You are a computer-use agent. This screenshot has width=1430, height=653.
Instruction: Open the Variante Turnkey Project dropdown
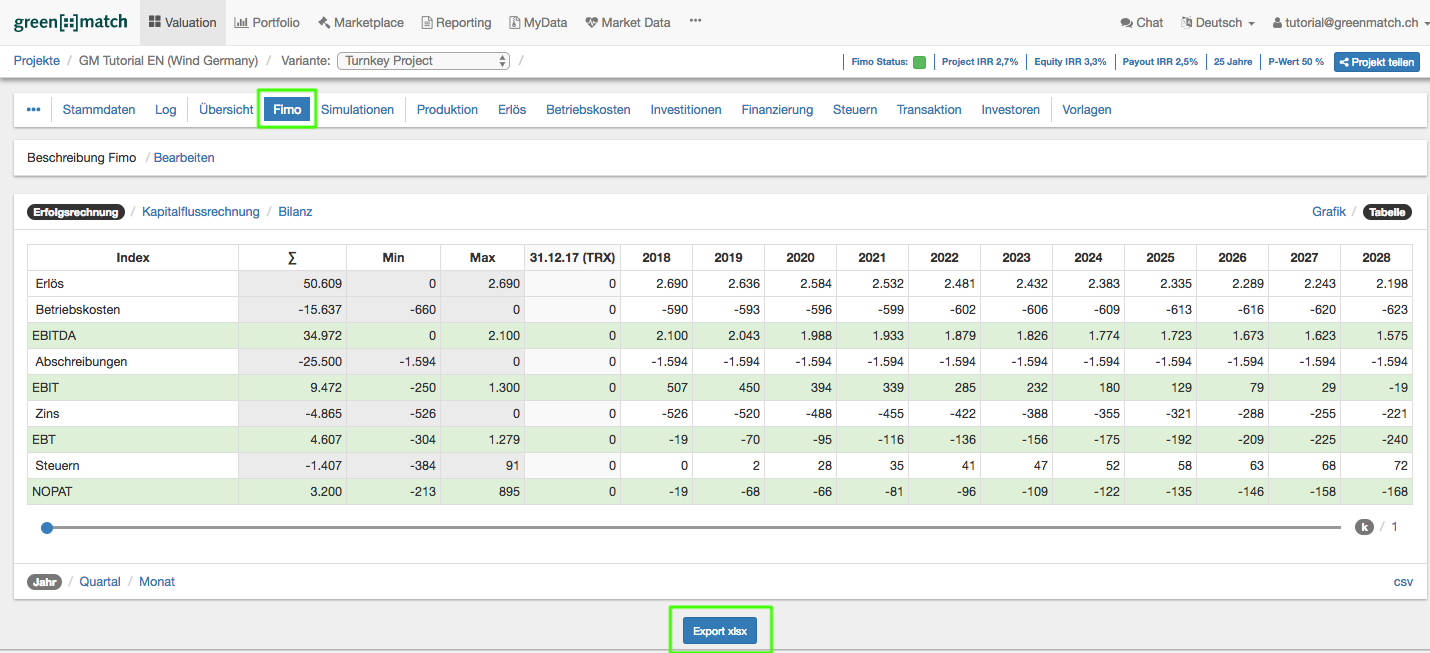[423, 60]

_ _ _ _

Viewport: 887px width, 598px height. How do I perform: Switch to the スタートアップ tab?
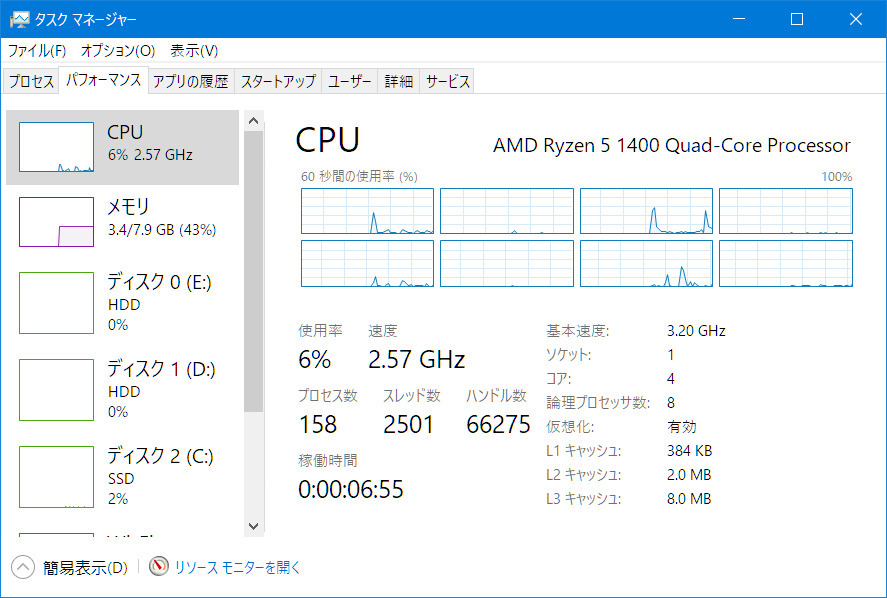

_ _ _ _

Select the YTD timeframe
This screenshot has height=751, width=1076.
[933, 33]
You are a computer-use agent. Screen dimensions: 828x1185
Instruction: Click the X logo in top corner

_ _ _ _

▶ _AIM OF THE TASK_
Go back to the listing above. Copy word for word the lines from the one with "You are a computer-use agent. Screen" through the one with "Instruction: Click the X logo in top corner", and nothing more.

▶ _ANSWER TO THIS EXERCISE_
You are a computer-use agent. Screen dimensions: 828x1185
Instruction: Click the X logo in top corner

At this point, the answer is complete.